____ Records to use
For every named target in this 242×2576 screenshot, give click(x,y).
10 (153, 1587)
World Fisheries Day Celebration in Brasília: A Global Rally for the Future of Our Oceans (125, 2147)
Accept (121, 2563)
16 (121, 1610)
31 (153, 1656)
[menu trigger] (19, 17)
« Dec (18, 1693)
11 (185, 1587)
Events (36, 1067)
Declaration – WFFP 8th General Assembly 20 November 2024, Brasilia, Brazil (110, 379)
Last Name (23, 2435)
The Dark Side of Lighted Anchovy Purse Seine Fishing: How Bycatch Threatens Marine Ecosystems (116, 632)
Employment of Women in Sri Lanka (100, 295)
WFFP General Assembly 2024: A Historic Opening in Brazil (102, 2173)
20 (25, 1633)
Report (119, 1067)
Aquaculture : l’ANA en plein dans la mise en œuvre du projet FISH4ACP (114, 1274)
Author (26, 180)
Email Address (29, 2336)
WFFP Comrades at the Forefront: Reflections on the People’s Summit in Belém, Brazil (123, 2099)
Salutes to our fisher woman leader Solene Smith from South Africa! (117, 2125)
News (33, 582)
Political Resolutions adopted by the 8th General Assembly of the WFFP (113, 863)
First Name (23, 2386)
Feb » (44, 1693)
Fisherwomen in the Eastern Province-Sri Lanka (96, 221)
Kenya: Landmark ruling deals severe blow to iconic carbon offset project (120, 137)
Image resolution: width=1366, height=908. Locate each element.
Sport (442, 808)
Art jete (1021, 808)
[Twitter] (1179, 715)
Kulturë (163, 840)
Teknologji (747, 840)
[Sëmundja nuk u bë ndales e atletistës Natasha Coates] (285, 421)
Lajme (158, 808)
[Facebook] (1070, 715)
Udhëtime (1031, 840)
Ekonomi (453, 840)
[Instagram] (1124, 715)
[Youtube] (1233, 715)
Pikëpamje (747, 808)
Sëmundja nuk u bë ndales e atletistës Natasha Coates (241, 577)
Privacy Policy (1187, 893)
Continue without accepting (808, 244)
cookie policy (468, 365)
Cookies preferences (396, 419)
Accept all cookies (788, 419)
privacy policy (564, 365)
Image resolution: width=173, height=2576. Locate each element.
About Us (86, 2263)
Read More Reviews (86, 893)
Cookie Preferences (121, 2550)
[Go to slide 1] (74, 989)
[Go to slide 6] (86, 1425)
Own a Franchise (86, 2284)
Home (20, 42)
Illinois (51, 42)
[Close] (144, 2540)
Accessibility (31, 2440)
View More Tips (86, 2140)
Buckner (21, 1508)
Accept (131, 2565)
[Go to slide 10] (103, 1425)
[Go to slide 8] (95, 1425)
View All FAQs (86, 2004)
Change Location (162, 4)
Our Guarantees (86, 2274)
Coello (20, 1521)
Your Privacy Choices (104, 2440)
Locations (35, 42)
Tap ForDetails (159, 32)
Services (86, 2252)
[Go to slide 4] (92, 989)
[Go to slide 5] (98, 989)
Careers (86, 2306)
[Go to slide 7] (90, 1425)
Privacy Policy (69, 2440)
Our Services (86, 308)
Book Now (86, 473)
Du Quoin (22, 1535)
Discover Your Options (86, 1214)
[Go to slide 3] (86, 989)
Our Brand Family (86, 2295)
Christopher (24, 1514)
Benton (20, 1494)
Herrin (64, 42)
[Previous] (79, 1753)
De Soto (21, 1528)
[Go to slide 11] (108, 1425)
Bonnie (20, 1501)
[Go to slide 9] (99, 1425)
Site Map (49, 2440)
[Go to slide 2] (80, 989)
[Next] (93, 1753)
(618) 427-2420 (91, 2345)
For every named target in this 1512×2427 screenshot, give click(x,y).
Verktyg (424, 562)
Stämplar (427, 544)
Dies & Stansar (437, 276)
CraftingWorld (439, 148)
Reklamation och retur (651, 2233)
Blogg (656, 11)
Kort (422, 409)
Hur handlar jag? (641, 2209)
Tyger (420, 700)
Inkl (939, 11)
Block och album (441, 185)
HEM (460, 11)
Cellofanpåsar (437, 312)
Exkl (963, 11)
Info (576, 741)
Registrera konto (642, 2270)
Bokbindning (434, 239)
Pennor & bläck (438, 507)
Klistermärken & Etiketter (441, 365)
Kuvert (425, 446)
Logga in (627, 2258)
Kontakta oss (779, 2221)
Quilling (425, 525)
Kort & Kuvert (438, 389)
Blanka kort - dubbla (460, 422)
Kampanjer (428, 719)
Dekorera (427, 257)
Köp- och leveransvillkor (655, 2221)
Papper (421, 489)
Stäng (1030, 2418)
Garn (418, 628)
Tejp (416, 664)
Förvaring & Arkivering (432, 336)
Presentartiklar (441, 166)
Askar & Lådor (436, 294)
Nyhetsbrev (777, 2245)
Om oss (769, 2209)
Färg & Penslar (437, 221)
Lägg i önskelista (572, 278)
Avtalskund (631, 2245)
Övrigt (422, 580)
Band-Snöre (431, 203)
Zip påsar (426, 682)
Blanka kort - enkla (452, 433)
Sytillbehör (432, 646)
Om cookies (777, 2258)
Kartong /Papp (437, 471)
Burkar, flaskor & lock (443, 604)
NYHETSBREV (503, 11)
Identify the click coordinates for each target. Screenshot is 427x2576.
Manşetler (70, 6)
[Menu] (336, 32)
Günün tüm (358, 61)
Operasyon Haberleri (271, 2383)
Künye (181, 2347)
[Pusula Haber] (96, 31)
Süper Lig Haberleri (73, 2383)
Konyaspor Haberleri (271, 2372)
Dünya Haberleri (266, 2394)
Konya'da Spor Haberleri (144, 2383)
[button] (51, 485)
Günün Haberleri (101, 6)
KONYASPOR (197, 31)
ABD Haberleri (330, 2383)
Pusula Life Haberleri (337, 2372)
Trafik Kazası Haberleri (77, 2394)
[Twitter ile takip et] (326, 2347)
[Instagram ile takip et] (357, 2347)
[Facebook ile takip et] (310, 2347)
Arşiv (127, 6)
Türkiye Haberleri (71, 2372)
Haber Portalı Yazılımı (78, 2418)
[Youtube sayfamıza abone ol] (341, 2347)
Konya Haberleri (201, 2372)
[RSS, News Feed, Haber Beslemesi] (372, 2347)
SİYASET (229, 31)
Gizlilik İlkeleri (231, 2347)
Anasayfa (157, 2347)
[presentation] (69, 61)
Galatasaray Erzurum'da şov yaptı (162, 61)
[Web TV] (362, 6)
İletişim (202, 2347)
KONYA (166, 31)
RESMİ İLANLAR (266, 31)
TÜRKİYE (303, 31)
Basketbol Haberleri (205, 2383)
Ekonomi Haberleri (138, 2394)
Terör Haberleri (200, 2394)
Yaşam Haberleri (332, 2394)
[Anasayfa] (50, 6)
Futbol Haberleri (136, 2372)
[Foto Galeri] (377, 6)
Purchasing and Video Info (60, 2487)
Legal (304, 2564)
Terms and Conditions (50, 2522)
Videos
________
:: Problem requirements ::
Go to the line containing "Günün Haberleri (101, 6)" in the listing. Print it and every line through the last one, exactly and with nothing more.

:: Result below ::
Günün Haberleri (101, 6)
KONYASPOR (197, 31)
ABD Haberleri (330, 2383)
Pusula Life Haberleri (337, 2372)
Trafik Kazası Haberleri (77, 2394)
[Twitter ile takip et] (326, 2347)
[Instagram ile takip et] (357, 2347)
[Facebook ile takip et] (310, 2347)
Arşiv (127, 6)
Türkiye Haberleri (71, 2372)
Haber Portalı Yazılımı (78, 2418)
[Youtube sayfamıza abone ol] (341, 2347)
Konya Haberleri (201, 2372)
[RSS, News Feed, Haber Beslemesi] (372, 2347)
SİYASET (229, 31)
Gizlilik İlkeleri (231, 2347)
Anasayfa (157, 2347)
[presentation] (69, 61)
Galatasaray Erzurum'da şov yaptı (162, 61)
[Web TV] (362, 6)
İletişim (202, 2347)
KONYA (166, 31)
RESMİ İLANLAR (266, 31)
TÜRKİYE (303, 31)
Basketbol Haberleri (205, 2383)
Ekonomi Haberleri (138, 2394)
Terör Haberleri (200, 2394)
Yaşam Haberleri (332, 2394)
[Anasayfa] (50, 6)
Futbol Haberleri (136, 2372)
[Foto Galeri] (377, 6)
Purchasing and Video Info (60, 2487)
Legal (304, 2564)
Terms and Conditions (50, 2522)
Videos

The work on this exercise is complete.